Seit Jahren gibt es Bestrebungen, dem kostspieligen Hin und Her ein Ende zu setzen und den Sitz des Parlaments ganz nach Brüssel zu verlagern. Frankreich will das aber verhindern – obwohl eine deutliche Mehrheit der Abgeordneten fordert, den "Wanderzirkus" zu beenden. Am Dienstag hat der Europäische Gerichtshof im Streit um den Parlamentssitz ein Urteil gefällt, das Brüssel als Tagungsort stärken könnte.

Frankreichs Klage abgelehnt

Frankreich hatte gegen Budgetentscheidungen aus dem Jahr 2016 geklagt, weil diese in Brüssel getroffen worden waren. Derartige Besprechungen und Abstimmungen dürften nur in Straßburg stattfinden, hieß es in der Klage. Nun lehnte der EuGH die französische Klage ab. Das Parlament könne über Haushaltsfragen zum Teil auch in Brüssel entscheiden, wenn das für einen reibungslosen Ablauf des Budgetverfahrens notwendig sei, urteilten die Luxemburger Richter.
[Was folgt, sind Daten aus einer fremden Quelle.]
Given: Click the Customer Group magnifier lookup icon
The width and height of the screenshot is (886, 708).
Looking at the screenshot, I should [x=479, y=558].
Das Urteil bestätigt zwar, dass der Arbeitsprozess des EU-Parlaments rechtens ist, wenn zeitbedingt gewisse Entscheidungen in Brüssel getroffen werden, aber es ist kein Schritt in Richtung Hauptsitzverlagerung, bedauert Thomas Waitz von der Fraktion der Grünen im EU-Parlament. "Leider, denn dass so viele Steuergelder beim Herumchauffieren tausender Personen und Akten verlorengehen, kann man den Bürgern nur schwer erklären", sagt Waitz zum STANDARD. Für Frankreich stehe nicht effiziente parlamentarische Arbeit an erster Stelle, sondern reine Machtsymbolpolitik. Auch Frankreichs sonst so proeuropäischer Präsident Emmanuel Macron, der regelmäßig mehr Effizienz auf europäischer Ebene fordert, sei in dieser Frage nicht zu bewegen.

Frankreich wertet das Urteil als Anerkennung Straßburgs als einzigen Standort für das gesamte Budgetverfahren, erklärt ein französischer Beamter in Brüssel, der nicht genannt werden möchte. Frankreich müsse jedoch wachsam bleiben, damit Straßburgs Status erhalten bleibe, sagt er zum STANDARD.

Behördentausch gescheitert

Das Brexit-Referendum hatte Brüssel-Befürwortern zunächst die Hoffnung gegeben, man könne Frankreich zu einem Tausch bewegen. Denn die in London angesiedelte EU-Behörden, die europäische Arzneimittelagentur (EMA) und die europäische Bankenaufsicht (EBA), mussten schnell einen neuen Sitz finden. Ein Umzug dieser Behörden nach Straßburg hätte jene Hotels und Restaurants gefüllt, die ein Abzug des Parlaments leeren würde. Auch die Gründung einer europäischen Universität im Parlamentsgebäude war im Gespräch. Doch inzwischen plant die EMA ihren Umzug nach Amsterdam und die EBA nach Paris.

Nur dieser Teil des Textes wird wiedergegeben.